Oleh : Asep Sujana, Drs. M.M Sejalan dengan mengemukanya perdebatan di berbagai diskusi formal dan media masa tentang sanksi hukuman mati bagi seorang koruptor, penulis menyoroti sisi yang lain yaitu bukan pada sanksi tapi perlunya pembinaan sikap dan karakter terutama pada anak usia sekolah. Korupsi di Negeri ini sepertinya telah merasuki berbagai sendi kehidupan ,sehingga menuntut partisipasi berbagai kalangan untuk memberantasnya termasuk dari kalangan dunia Pendidikan.

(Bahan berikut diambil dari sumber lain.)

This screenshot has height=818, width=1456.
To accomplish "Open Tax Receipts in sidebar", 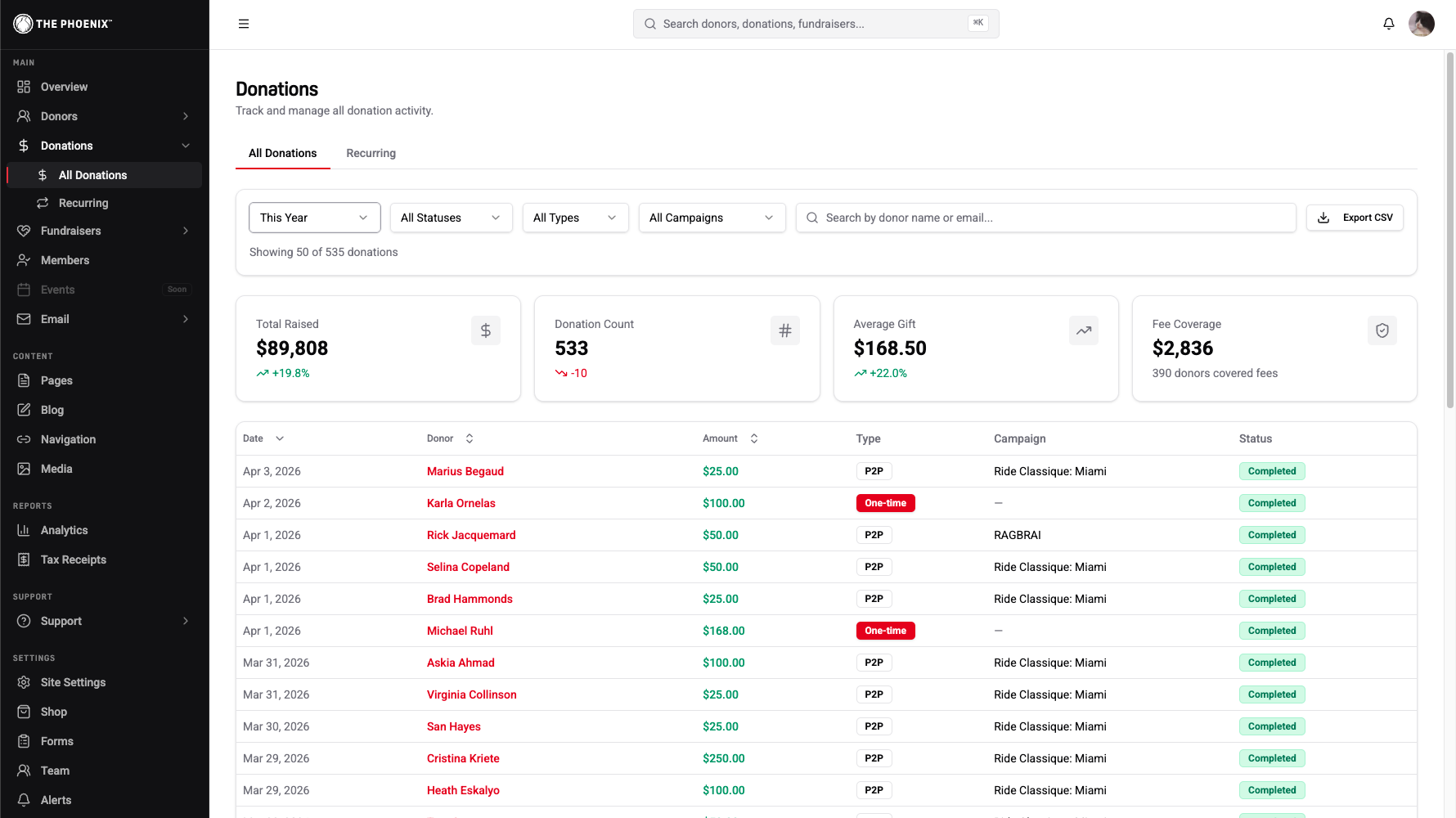I will tap(73, 560).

Memasukan materi tentang korupsi pada struktur kurikulum Pendidikan Dasar dan Menengah adalah salah satu upaya pembinaan generasi bebas korupsi, dalam aplikasinya hal itupun sulit untuk dilaksanakan karena harus melaui kajian dan analisis dari birokrasi yang panjang sehingga prilaku korupsipun cenderung masih terpelihara. Berikut ini penulis sampaikan system yang telah diterapkan di SMP dan SMA Al Ma’soem Jatinangor, pada tata tertib/aturan yang diberlakukan pada siswa ada satu pasal yang mengatakan bahwa jika siwa menyontek pada saat ujiaan/ulangan baik harian , tengah semester maupun dikuatkan dengan bukti fisik temuan alat contekan , maka kepada siswa tersebut dikenkan sanksi 100 poin, artinya siswa tersebut dikenakan sanksi tanpa tahapan tapi langsung dikembalikan pada orang tuanya.
Sebelum pemberlakuan sanksi tersebut, diawal masuk sebagai siswa kepada orang tua dan siswa disodorkan tata tertib untuk dipahami terlebih dahulu, jika telah memahami dan bersedia menjalankan tata tertib tersebut maka keduanya dipersilahkan untuk menandatangi tata tertib tersebut, sehingga ketika kami harus mengembalikan siswa ditemukan nyontek tersebut tidak ada perdebatan ataupun diskusi yang saling mempertahankan. Mengapa sanksi untuk prilaku menyontek dikategorikan berat?
Hakekatnya perbuatan tersebut telah mengambil hak dan merugikan siswa lainnya sehingga tak bedanya dengan perbuatan korupsi. Dengan dasar itu kami kami mengembangkan suatu slogan yang secara tidak langsung akan membentuk siswa untuk menjauhinya, yaitu NYONTEK EMBRIO KORUPTOR. Memperhatikan hal yang lainnya, tidak bisa dipungkiri bahwa tidak sedikit siswa selalu punya keinginan untuk menyontek karena hal tersebut diangggap perbuatan yang biasa-biasa saja, padahal jika dibiarkan hal itu akan membentuk siswa terbiasa dan bukan mustahil akan terbawa sampai dewasa. Di saat dewasa pola pikir yang tertanampun bukanhanya mecari peluang tapi malah menciptakan peluang untuk berkorupsi.
Akhirnya penulis berkesimpilan bahwa hakekatnya salah satu tujuan pendidikan adalah pembentukan prilaku, alatnya antara lain adalah tata tertib yang harus ditegakkan semaksimal tanpa pandang bulu, berikanlah sanksi tegas pada perbuatan yang mengarah pada pembentukan prilaku negative.